Kjerstin Braathen, the new chief executive of Norway’s biggest bank DNB, has spoken warmly of how important customers are. She’s prepared, however, to meet representatives for thousands of them in court after the bank decided to appeal its loss in the country’s biggest class-action suit ever.
“It’s never nice to meet our customers in court,” Braathen told state broadcaster DNB just after settling into her new role as CEO at DNB, “but sometimes there are situations where the law isn’t completely clear, and cases that are important in principle need clarification. This is such a case.”
The case involves around 180,000 customers who sued DNB because they’d been charged fees for active management of investment funds that they claimed they didn’t receive.

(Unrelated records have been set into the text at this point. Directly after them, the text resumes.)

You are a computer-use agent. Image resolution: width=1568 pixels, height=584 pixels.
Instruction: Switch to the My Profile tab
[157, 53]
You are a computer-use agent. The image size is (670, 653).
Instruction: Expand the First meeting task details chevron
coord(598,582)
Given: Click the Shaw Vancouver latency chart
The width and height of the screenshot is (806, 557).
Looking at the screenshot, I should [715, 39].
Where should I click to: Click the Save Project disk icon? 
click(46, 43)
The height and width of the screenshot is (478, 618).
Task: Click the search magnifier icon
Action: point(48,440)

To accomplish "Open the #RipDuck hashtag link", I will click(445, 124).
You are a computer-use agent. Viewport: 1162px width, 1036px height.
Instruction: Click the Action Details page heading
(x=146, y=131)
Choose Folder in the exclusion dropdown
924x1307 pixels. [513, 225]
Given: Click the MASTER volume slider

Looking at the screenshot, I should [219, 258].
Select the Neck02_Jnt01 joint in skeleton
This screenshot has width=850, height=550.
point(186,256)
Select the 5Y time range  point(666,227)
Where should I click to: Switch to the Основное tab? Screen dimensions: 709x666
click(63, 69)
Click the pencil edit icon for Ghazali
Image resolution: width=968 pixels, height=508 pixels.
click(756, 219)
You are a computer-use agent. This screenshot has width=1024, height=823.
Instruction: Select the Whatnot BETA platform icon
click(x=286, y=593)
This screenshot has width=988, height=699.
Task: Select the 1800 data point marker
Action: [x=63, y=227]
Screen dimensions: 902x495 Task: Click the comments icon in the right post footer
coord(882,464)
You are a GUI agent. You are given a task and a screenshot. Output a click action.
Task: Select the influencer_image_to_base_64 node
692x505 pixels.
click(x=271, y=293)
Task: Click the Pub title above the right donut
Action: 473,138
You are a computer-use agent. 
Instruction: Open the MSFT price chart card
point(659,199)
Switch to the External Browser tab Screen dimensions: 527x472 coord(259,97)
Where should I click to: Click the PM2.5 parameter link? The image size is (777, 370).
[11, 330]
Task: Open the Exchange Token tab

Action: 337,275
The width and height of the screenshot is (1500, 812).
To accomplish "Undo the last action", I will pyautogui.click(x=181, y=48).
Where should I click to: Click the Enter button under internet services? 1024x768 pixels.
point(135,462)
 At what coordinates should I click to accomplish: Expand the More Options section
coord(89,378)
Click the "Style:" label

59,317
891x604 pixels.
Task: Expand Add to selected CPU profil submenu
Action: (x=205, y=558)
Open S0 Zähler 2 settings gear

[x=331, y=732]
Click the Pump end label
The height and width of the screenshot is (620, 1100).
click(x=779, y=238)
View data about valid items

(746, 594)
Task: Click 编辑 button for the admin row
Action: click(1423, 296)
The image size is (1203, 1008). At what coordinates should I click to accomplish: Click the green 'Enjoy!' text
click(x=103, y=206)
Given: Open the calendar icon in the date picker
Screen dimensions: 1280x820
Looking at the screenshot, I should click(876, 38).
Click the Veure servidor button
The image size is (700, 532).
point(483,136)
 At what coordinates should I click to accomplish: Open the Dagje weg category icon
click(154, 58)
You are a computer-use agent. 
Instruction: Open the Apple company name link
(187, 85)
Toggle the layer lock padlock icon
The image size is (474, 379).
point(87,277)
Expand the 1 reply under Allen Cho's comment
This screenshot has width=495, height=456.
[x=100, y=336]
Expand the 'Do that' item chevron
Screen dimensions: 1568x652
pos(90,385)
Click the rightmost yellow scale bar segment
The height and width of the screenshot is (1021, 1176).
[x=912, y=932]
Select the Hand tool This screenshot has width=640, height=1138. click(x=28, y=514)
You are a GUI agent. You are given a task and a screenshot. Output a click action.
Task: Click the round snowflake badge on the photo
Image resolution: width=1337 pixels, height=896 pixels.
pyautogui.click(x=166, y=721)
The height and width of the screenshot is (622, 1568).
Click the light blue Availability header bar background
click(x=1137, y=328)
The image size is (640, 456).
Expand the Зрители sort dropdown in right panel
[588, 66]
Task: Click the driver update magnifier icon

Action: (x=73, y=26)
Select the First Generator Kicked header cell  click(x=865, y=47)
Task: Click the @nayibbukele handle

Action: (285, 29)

An appeals court in Oslo ordered DNB to reimburse them in the amount of nearly NOK 350 million.
Now DNB is appealing to Norway’s Supreme Court. “Two rounds in court have come to completely opposite conclusions,” bank spokesman Even Westerveld said in justifying the decision to appeal. “We think the case deserves to be evaluated by the high court.”
Newspaper Dagens Næringsliv (DN) recently editorialized that DNB, which dominates the Norwegian market, already has portrayed “arrogance” by dismissing criticism against it even before the state consumer council backed the bank’s customers and launched the legal action on their behalf.